— start EXCERPT PROVIDED —
It’s nice to be alive
The other day, Thursday… was my last day at the education centre. I gave my boss one of those mugs I got for my mum. She was pretty touched, haha. I know she doesn’t really like chocolate because she’s always trying to lose weight. She thanked me for all my work and told me to keep in touch and email her and tell her all the gossip. She said, “tell me when you get married and have children and everything”. Haha, I will… but that isn’t happening for a while, I can say.
I miss it. Just a little. It was my first ever job, and it was hard to let go of… but towards the end of it, I guess I knew it was time to move on and focus on my job in the city, and I knew that this didn’t fit with my schedule so well.
I told some of the children it was my last day. I guess I’ll never know if they’ll miss me, though others have been saying that they will. :P Sometimes they don’t know what to say. It’s not like I hope to be remembered or anything. I just sort of wonder how they’ll do. I think I was pretty approachable to them over the four years I was there, and the newer students got used to me being the only one there for English. Now that I’ve been replaced by Andy, I hope he does a good job. Of course, he’s hell new, but he’s been doing really well. The kids might take a while getting used to someone new, but then again they’re kids… kids tend to love anyone, really. I will remember a lot of the kids there especially watching them grow up and seeing them progress. Some have done so, so well. Others not so well. But some I will remember for their politeness and smiles. Others I’d rather forget because they annoyed me. It wasn’t a job entirely for me, but I didn’t mind it that much.
So I’ve passed on the torch.
I think it was rather idiotic of me to bid on so many iPods on eBay. I changed my mind and decided I didn’t really want or need one at the moment, but I had bid on about 20 iPods. I ended up winning one of them shortly after I realised it was actually faulty. The status was set as “Used”, which didn’t bother me too much, and I was sucked in by numerous “GREAT DEAL”s and “GOOD CONDITION!” Except, unknowingly, this damn “good” condition was the physical state of the iPod, whereas the touch screen functionality did not actually work. I’m probably going to be criticised, and I totally agree that it was my fault. Soon after I realised my fault, I realised there were at least ten hours left until the auction ended so I immediately contacted the seller saying I had changed my mind.
— end EXCERPT PROVIDED —
— start GIVEN DATA —
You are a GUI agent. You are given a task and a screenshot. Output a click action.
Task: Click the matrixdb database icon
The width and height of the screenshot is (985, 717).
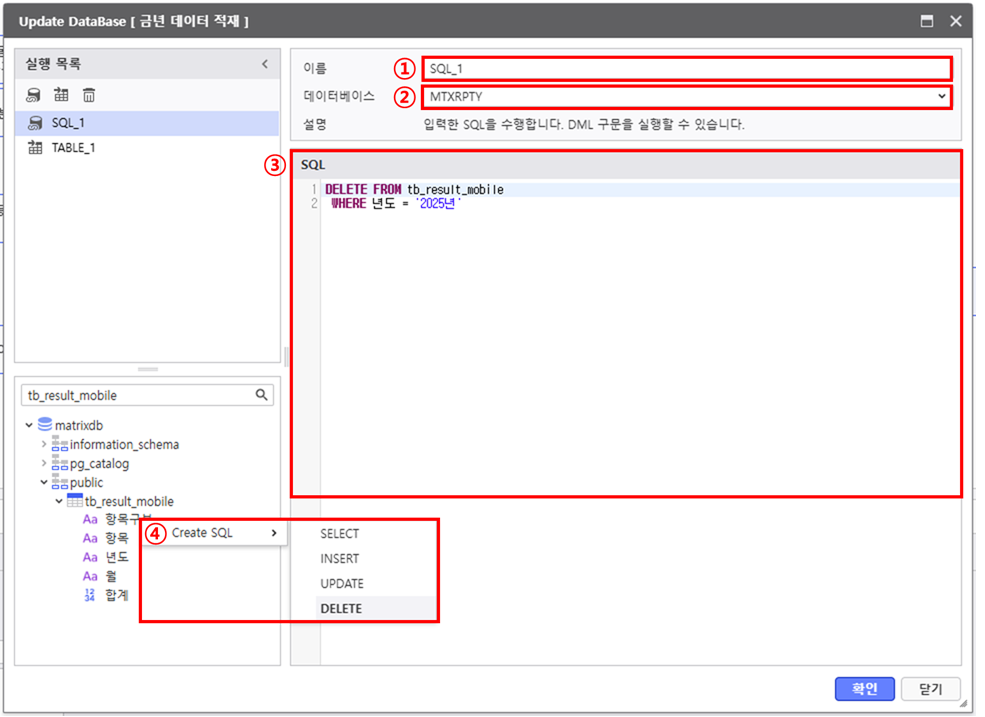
— end GIVEN DATA —
• [WRITTEN PROBLEM A] Can you condense the paragraph beginning "I told some of the children it was my last day" from the post about leaving the education centre into a short bulleted list that keeps its main facts?
• [WRITTEN PROBLEM B] Carry on with the post about leaving the education centre, starting after its final sentence.

• [WRITTEN ANSWER A]
- Some of the children were told it was the writer's last day, and some said they would miss the writer.
- The writer doesn't hope to be remembered but wonders how the children will do.
- Over four years the writer was approachable, and newer students got used to the writer being the only one there for English.
- Andy is the replacement: new, but doing really well.
- The kids may take a while to adjust, but kids tend to love anyone.
- The writer will remember watching many of them grow up and progress. Some did very well and others less so.
- Some will be remembered for their politeness and smiles, while others the writer would rather forget.
- The job wasn't entirely for the writer, but the writer didn't mind it much.

• [WRITTEN ANSWER B]
Worst case scenario: I get ignored, I don’t pay, I lose a couple of points for bad rep. It’s just eBay. I’m cool with that, and if someone can’t accept that I am simply human and changed my mind, then that’s just one less person to really care about. I guess it goes to show I’m still a bit indecisive and impulsive. I thought it had changed, but I guess not. Looks like old habits creep back up on me. I’ve started sleeping late again, which is really nasty considering I have to get up early to go to work. This leaves me a bit drained on the weekend. I’ve become lazy again and I just arrive home and surf the internet. It’s relaxing, sure, but there are some things that need to be taken care of. I need to clean my room; my desk is a mess again. I cleaned it up for my new computer but now it needs a clean again.
I’m getting annoyed at the cluttered arrangement of my photos on my wall (photos of me and my friends) and I want to reduce the number or arrange them nicely. I need to throw more stuff out from my bookshelves. There are some things I want to get caught up on before university starts, like watching Futurama and Sherlock and just… other things. I haven’t watched any of my YouTube subscriptions in three or four months and I’m missing my weekly dose of comedy. I’m also behind on reading my favourite blogs and seeing how my blog buddies are going.
Again I’m trying to make my train rides more useful with books or planning or listening to new music. Travel time is the absolute best time to listen to new albums you just bought. I have been listening to Foster The People and Ball Park Music lately, and I guess I would describe their music as very alternative and unique. I’m seeing Ball Park Music at the end of March; yesterday I just had to buy tickets to their show. I think I’ll love their music live.
Things are going great, though. I often can’t wait until the weekend for pick-me-ups. I get a bit disorganised every now and then, but I always look forward to when I can unwind and pick things up where I left off. /eee So it’s 12:14am… and I’m going to brush my teeth and head off to bed. :)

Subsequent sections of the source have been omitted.